Fintech funding round-up: 19 July 2017
Following on from yesterday’s fintech funding fun, here’s our latest round-up. Features Finstar Financial Group, Adjoint, Karmic and Trupay.
Finstar Financial Group will invest $150 million into new start-ups over the next five years, Oleg Boyko, the chairman of Finstar, has confirmed. The money will also be used for research and development (R&D) within the group’s portfolio companies. Boyko says as far as start-ups are concerned, it is “targeting three to six deals per year, in the seed to Series A rounds”, typically ranging from $500,000 to $30 million.
Over the past two years, Finstar has started co-operating with European fintech companies, such as Spotcap, Euroloan, Viventor and Rocket10. It also expanded its collaboration with entrepreneurs through its corporate venture arm FinstarLabs. In 2015, Finstar launched its own portfolio company, Digital Finance International, for consumer lending.
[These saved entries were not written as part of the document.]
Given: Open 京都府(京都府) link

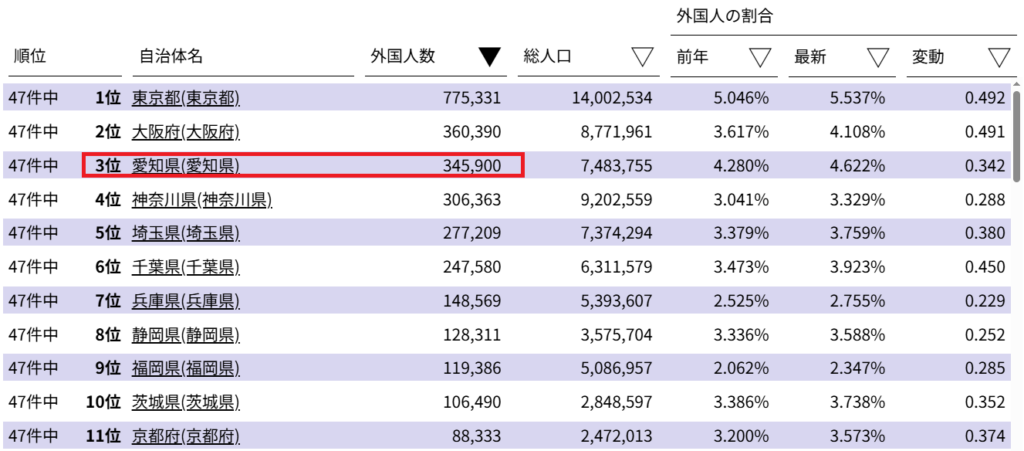Looking at the screenshot, I should coord(185,437).
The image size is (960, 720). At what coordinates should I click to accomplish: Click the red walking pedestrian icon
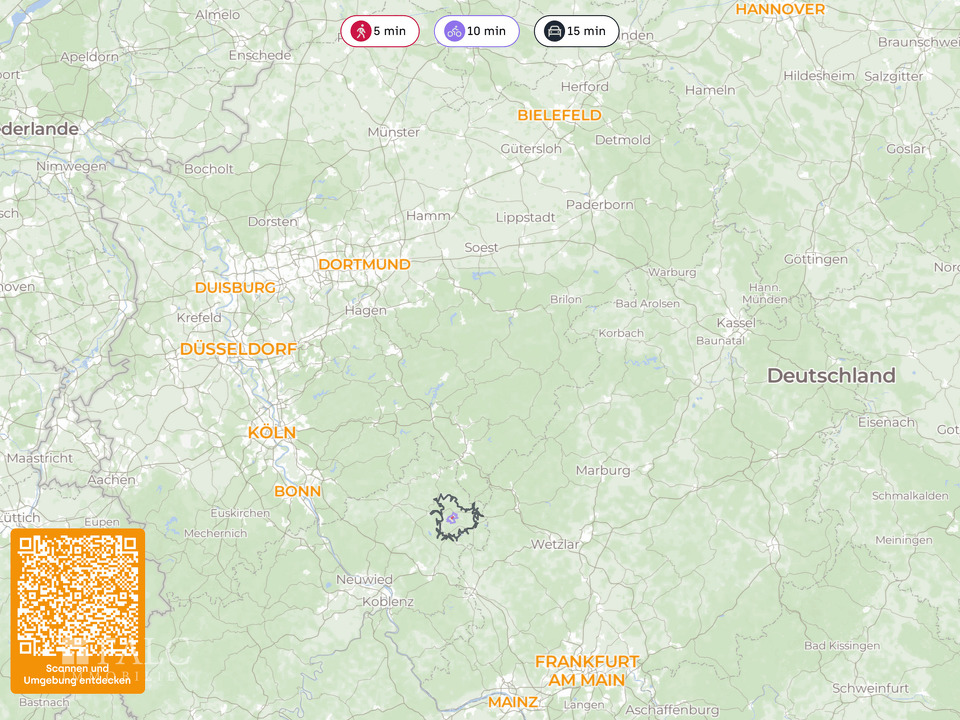coord(361,31)
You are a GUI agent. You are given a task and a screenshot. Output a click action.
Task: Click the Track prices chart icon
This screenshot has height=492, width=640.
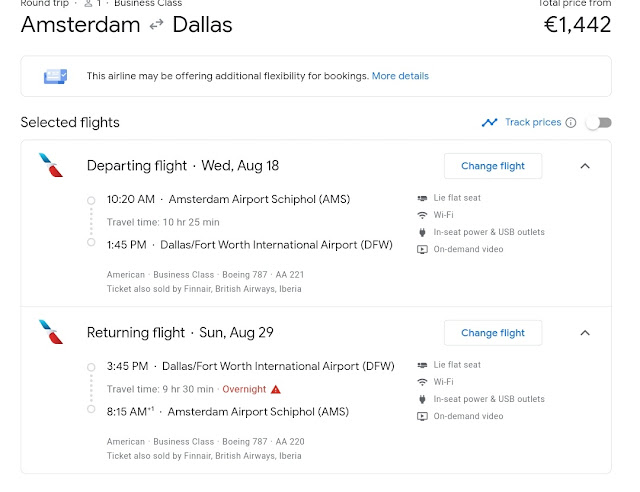pyautogui.click(x=489, y=123)
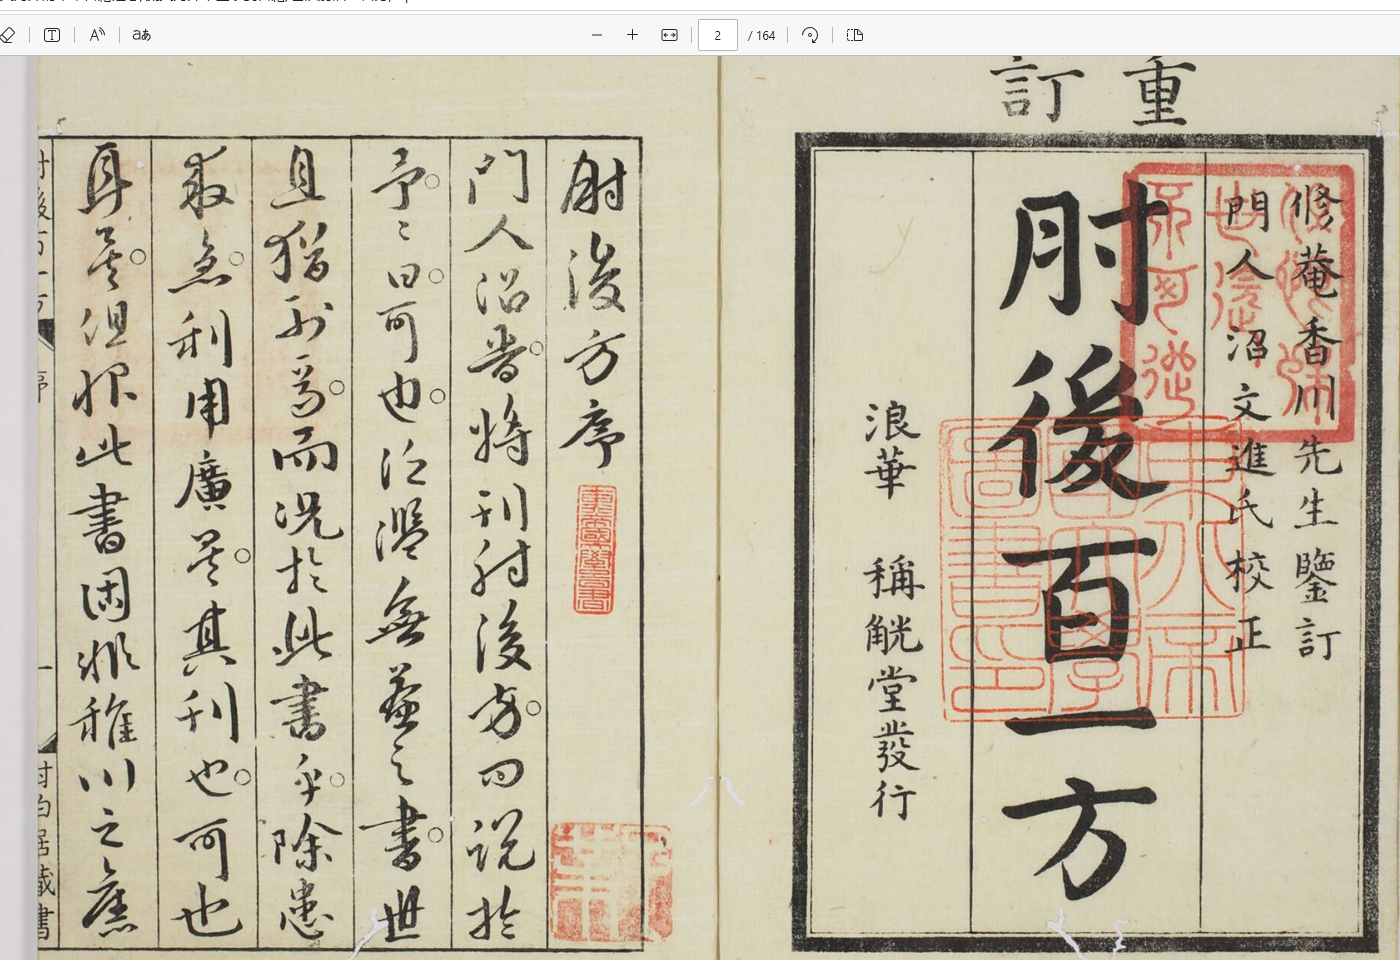Image resolution: width=1400 pixels, height=960 pixels.
Task: Open the Translate option
Action: click(142, 35)
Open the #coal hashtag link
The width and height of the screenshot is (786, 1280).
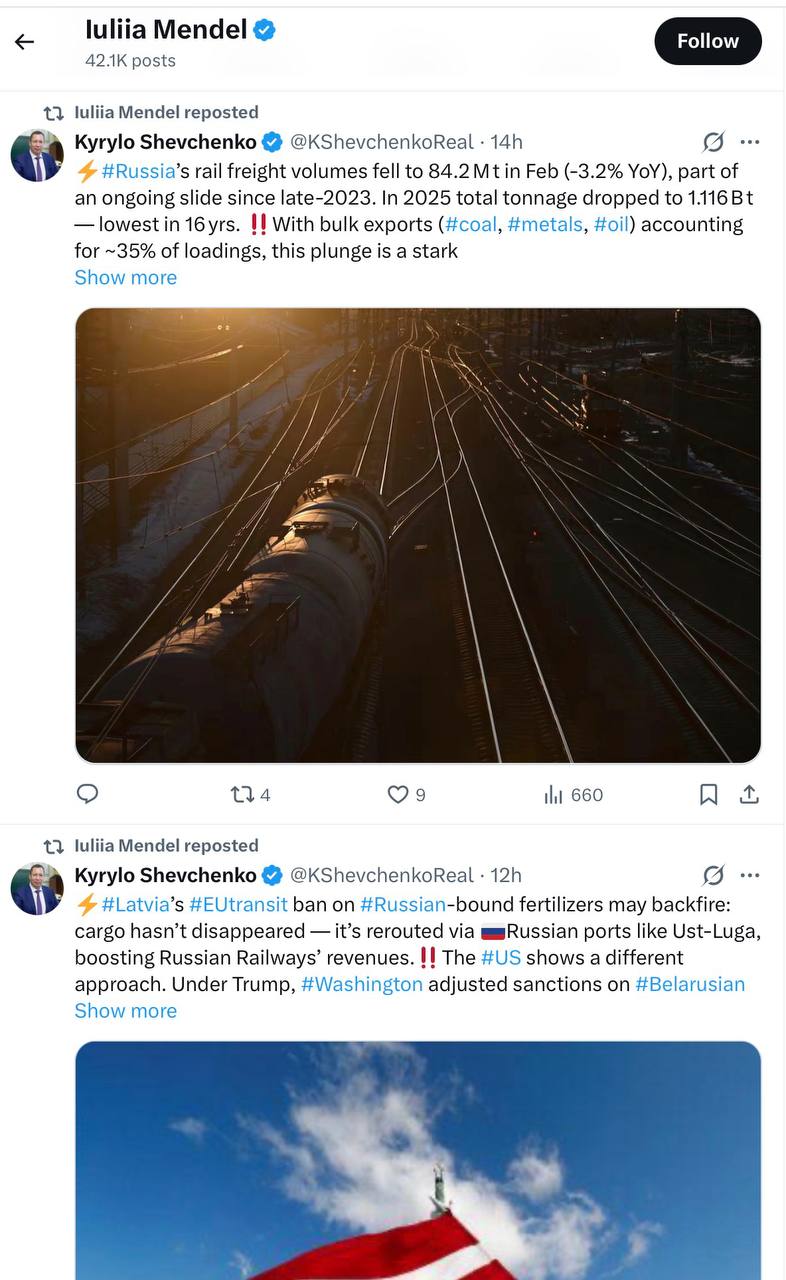click(470, 224)
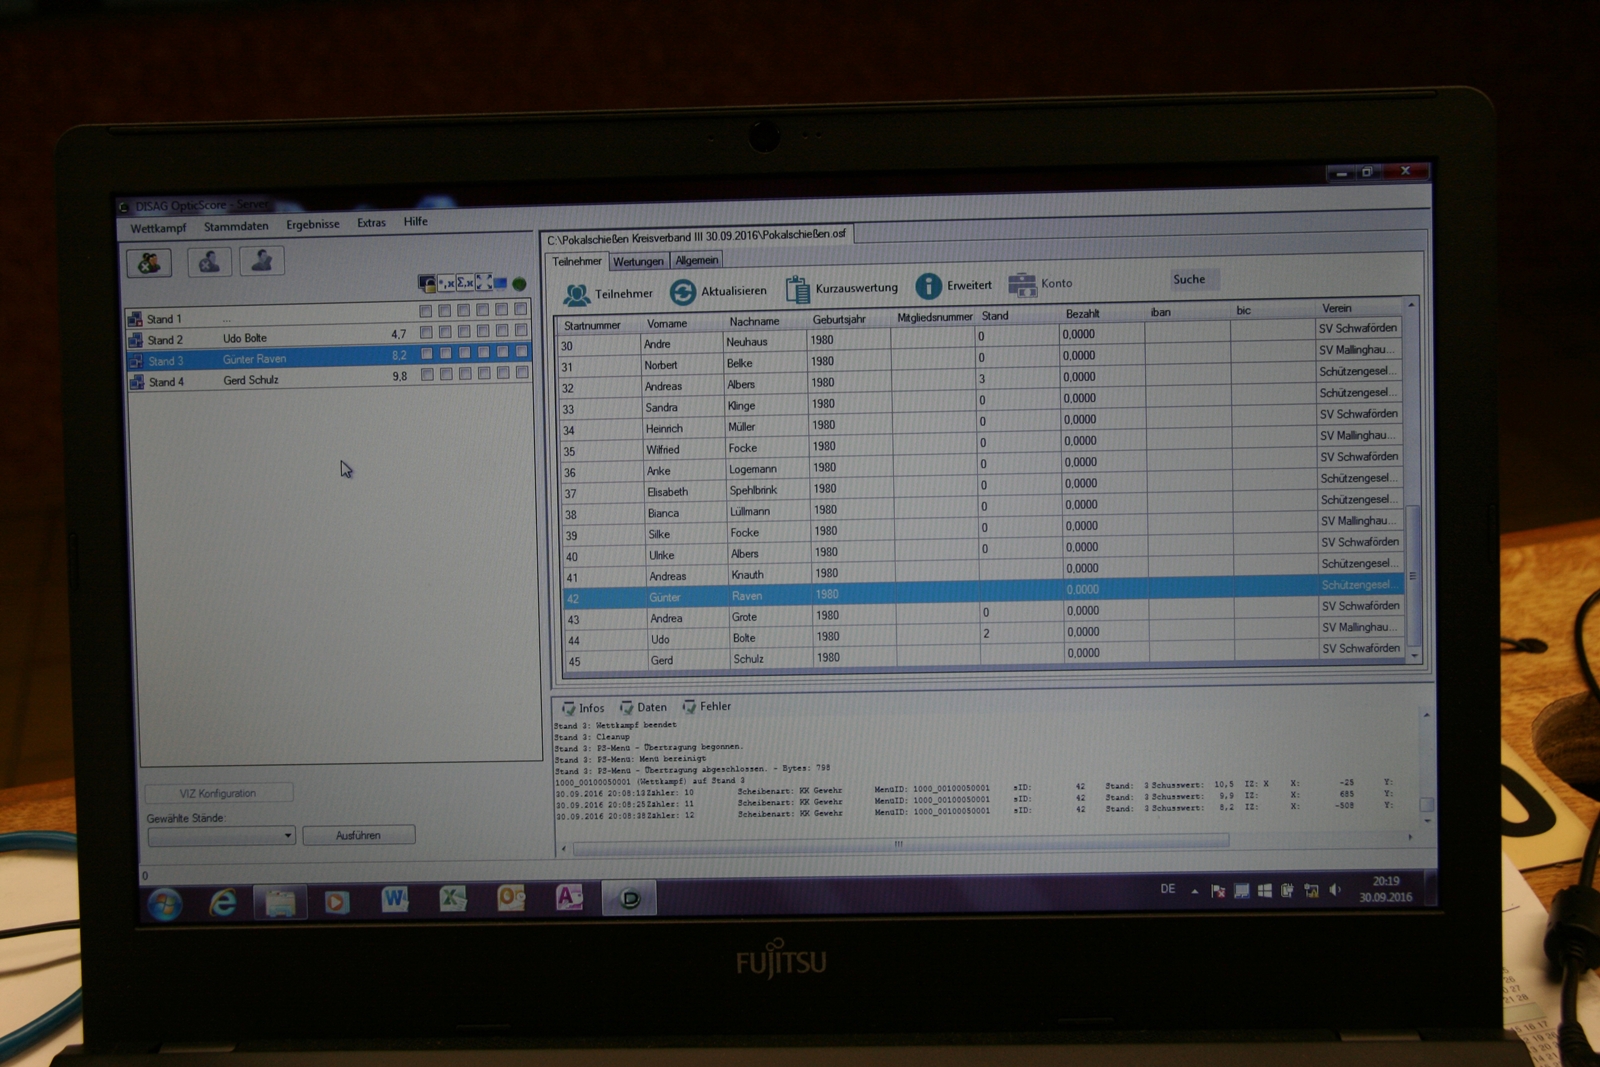Open the Ergebnisse menu
This screenshot has width=1600, height=1067.
click(312, 225)
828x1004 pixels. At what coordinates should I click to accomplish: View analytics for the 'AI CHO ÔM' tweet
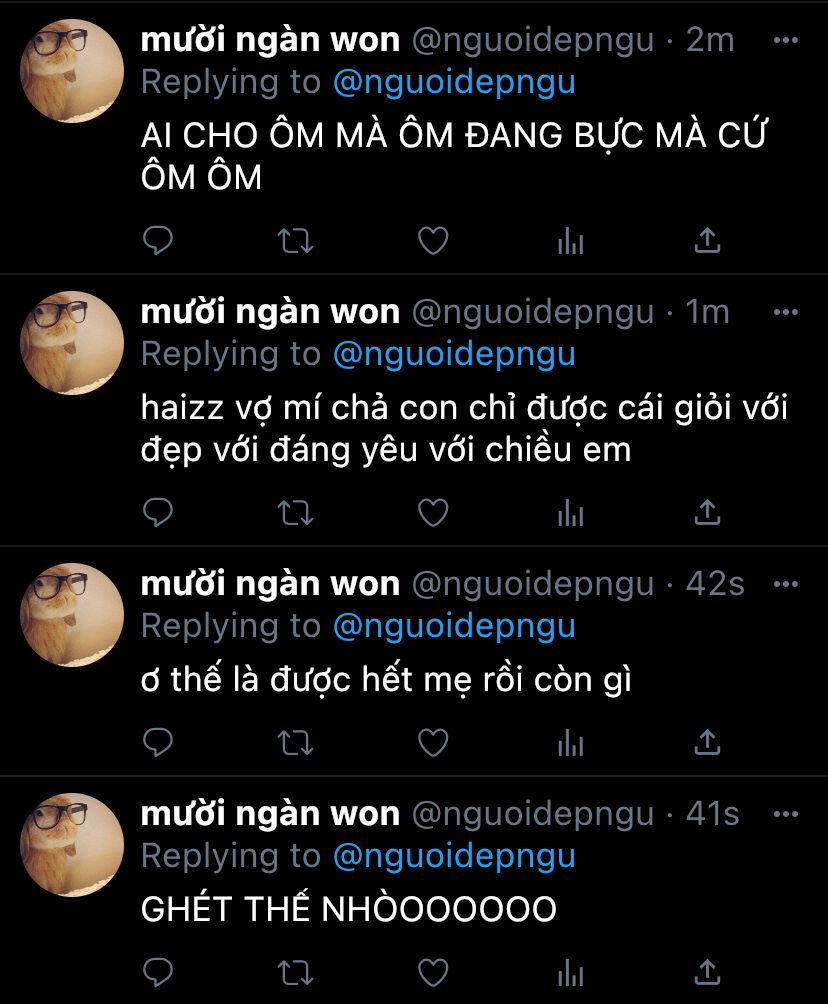click(571, 241)
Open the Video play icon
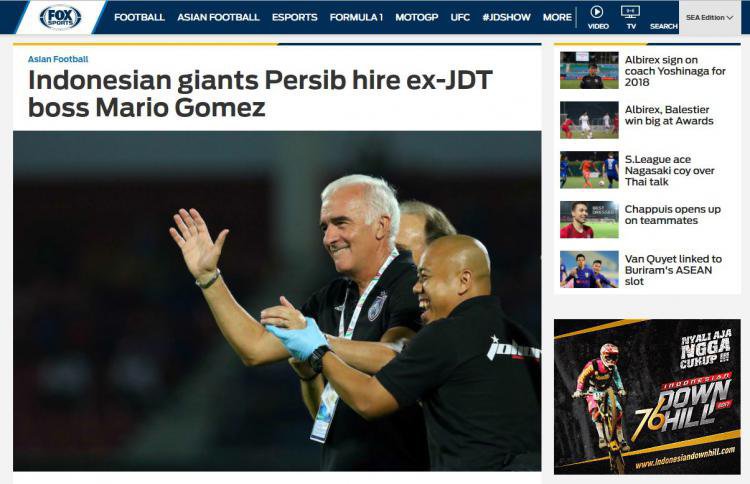This screenshot has width=750, height=484. 597,11

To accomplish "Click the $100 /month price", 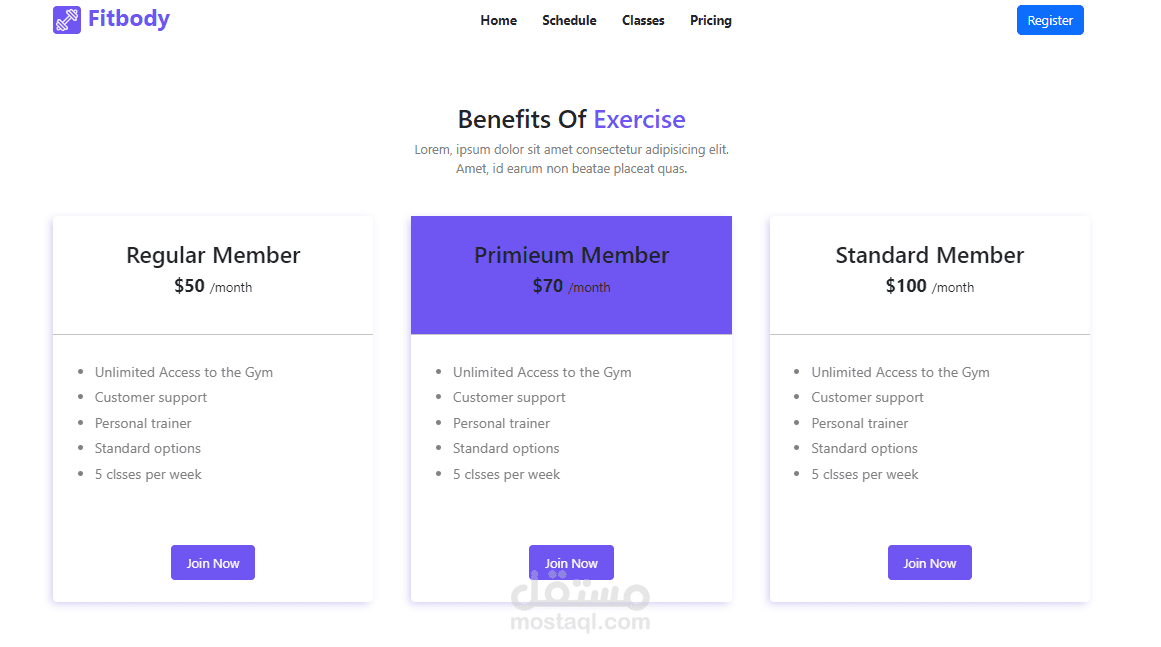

Blockchain start-up Adjoint has announced the first close, at $1.05 million, of a pre-seed round, with participation from Fintech Angels, venture funds including Chicago Trading Company (CTC) Ventures, Danhua Capital, Kluz Ventures, and angels from the US, UK, and Japan.
Adjoint says it is developing a full-stack platform that includes all stages of the smart contract lifecycle from conception to deployment for financial services clients. Its solution is built from the ground up to “meet the needs of institutions for privacy, security, and scalability”. Founded in 2016, the company has offices in Boston and London.
Karmic, a payment cards and mobile software firm, has raised $17.2 million in a Series B round of financing. Alsop Louie Partners, Arbor Ventures, Greycroft, Marketplace Funds, Startup Capital Ventures and others participated in this stage. Mario Furgiuele, CEO of Karmic, says it continues to build out its proprietary technology solutions to “support payment and expense management products for small- and medium-sized businesses, increasing their access to the growing purchasing card market”.
The firm was founded in 2013. It provides a product, called Dash, which is a business expense management platform for people with MasterCard prepaid cards.
Last and least (as in the financial amount). India’s Protinus Infotech, which operates payment platform Trupay, has raised about $700,000 from various investors, including Kae Capital. According to Trupay, last year it raised around $396,000 from unnamed angel investors.
Trupay was founded in 2015. According to its website, it lets merchants request, and consumers approve, payments directly using their respective bank accounts, and their mobile number, as identifiers.